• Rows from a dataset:
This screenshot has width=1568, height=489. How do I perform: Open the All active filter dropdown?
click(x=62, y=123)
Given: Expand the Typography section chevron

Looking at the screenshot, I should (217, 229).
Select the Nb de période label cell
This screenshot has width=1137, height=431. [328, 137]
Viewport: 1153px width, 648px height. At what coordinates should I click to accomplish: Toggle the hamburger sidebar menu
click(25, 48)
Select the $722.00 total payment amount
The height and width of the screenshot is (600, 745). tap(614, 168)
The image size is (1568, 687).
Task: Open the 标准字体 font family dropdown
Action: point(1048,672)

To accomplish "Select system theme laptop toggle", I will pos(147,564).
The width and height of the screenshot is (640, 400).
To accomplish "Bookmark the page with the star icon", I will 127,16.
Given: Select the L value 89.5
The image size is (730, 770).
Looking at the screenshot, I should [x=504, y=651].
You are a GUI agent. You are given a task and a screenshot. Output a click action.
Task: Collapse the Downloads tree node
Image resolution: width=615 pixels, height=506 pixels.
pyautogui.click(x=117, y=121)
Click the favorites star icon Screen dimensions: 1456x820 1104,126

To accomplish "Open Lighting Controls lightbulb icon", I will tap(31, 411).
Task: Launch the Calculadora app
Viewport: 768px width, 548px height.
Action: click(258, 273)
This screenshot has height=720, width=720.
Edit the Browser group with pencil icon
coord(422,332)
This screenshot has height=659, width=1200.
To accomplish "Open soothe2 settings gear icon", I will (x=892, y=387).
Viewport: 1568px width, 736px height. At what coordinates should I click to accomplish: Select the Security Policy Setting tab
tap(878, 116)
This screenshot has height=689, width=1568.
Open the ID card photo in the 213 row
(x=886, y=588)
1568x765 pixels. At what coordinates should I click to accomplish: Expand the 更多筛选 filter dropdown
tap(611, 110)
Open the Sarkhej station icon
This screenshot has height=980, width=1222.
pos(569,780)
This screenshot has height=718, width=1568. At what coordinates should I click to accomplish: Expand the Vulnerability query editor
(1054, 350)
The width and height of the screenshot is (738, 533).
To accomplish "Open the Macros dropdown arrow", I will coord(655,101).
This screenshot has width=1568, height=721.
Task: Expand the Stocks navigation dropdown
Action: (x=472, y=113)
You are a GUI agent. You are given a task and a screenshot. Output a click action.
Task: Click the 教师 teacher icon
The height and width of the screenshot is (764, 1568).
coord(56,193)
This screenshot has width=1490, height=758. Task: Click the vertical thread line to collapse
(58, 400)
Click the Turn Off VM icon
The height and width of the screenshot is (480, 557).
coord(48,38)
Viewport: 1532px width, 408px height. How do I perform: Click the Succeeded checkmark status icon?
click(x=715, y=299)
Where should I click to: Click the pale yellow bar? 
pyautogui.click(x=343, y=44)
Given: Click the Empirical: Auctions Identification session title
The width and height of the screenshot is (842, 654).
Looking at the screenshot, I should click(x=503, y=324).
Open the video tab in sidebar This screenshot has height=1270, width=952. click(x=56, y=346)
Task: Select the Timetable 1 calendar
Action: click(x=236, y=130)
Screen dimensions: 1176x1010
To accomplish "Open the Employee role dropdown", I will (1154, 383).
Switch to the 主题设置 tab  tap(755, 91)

• What to do: Retype every line above exactly as it appears, keeping the same order.

• Result for this task:
This screenshot has width=1568, height=489. How do I perform: Open the All active filter dropdown?
click(x=62, y=123)
Given: Expand the Typography section chevron

Looking at the screenshot, I should (217, 229).
Select the Nb de période label cell
This screenshot has width=1137, height=431. [328, 137]
Viewport: 1153px width, 648px height. At what coordinates should I click to accomplish: Toggle the hamburger sidebar menu
click(25, 48)
Select the $722.00 total payment amount
The height and width of the screenshot is (600, 745). tap(614, 168)
The image size is (1568, 687).
Task: Open the 标准字体 font family dropdown
Action: point(1048,672)

To accomplish "Select system theme laptop toggle", I will pos(147,564).
The width and height of the screenshot is (640, 400).
To accomplish "Bookmark the page with the star icon", I will 127,16.
Given: Select the L value 89.5
The image size is (730, 770).
Looking at the screenshot, I should [x=504, y=651].
You are a GUI agent. You are given a task and a screenshot. Output a click action.
Task: Collapse the Downloads tree node
Image resolution: width=615 pixels, height=506 pixels.
pyautogui.click(x=117, y=121)
Click the favorites star icon Screen dimensions: 1456x820 1104,126

To accomplish "Open Lighting Controls lightbulb icon", I will tap(31, 411).
Task: Launch the Calculadora app
Viewport: 768px width, 548px height.
Action: click(258, 273)
This screenshot has height=720, width=720.
Edit the Browser group with pencil icon
coord(422,332)
This screenshot has height=659, width=1200.
To accomplish "Open soothe2 settings gear icon", I will (x=892, y=387).
Viewport: 1568px width, 736px height. At what coordinates should I click to accomplish: Select the Security Policy Setting tab
tap(878, 116)
This screenshot has height=689, width=1568.
Open the ID card photo in the 213 row
(x=886, y=588)
1568x765 pixels. At what coordinates should I click to accomplish: Expand the 更多筛选 filter dropdown
tap(611, 110)
Open the Sarkhej station icon
This screenshot has height=980, width=1222.
pos(569,780)
This screenshot has height=718, width=1568. At what coordinates should I click to accomplish: Expand the Vulnerability query editor
(1054, 350)
The width and height of the screenshot is (738, 533).
To accomplish "Open the Macros dropdown arrow", I will coord(655,101).
This screenshot has width=1568, height=721.
Task: Expand the Stocks navigation dropdown
Action: (x=472, y=113)
You are a GUI agent. You are given a task and a screenshot. Output a click action.
Task: Click the 教师 teacher icon
The height and width of the screenshot is (764, 1568).
coord(56,193)
This screenshot has width=1490, height=758. Task: Click the vertical thread line to collapse
(58, 400)
Click the Turn Off VM icon
The height and width of the screenshot is (480, 557).
coord(48,38)
Viewport: 1532px width, 408px height. How do I perform: Click the Succeeded checkmark status icon?
click(x=715, y=299)
Where should I click to: Click the pale yellow bar? 
pyautogui.click(x=343, y=44)
Given: Click the Empirical: Auctions Identification session title
The width and height of the screenshot is (842, 654).
Looking at the screenshot, I should click(x=503, y=324).
Open the video tab in sidebar This screenshot has height=1270, width=952. click(x=56, y=346)
Task: Select the Timetable 1 calendar
Action: click(x=236, y=130)
Screen dimensions: 1176x1010
To accomplish "Open the Employee role dropdown", I will (1154, 383).
Switch to the 主题设置 tab  tap(755, 91)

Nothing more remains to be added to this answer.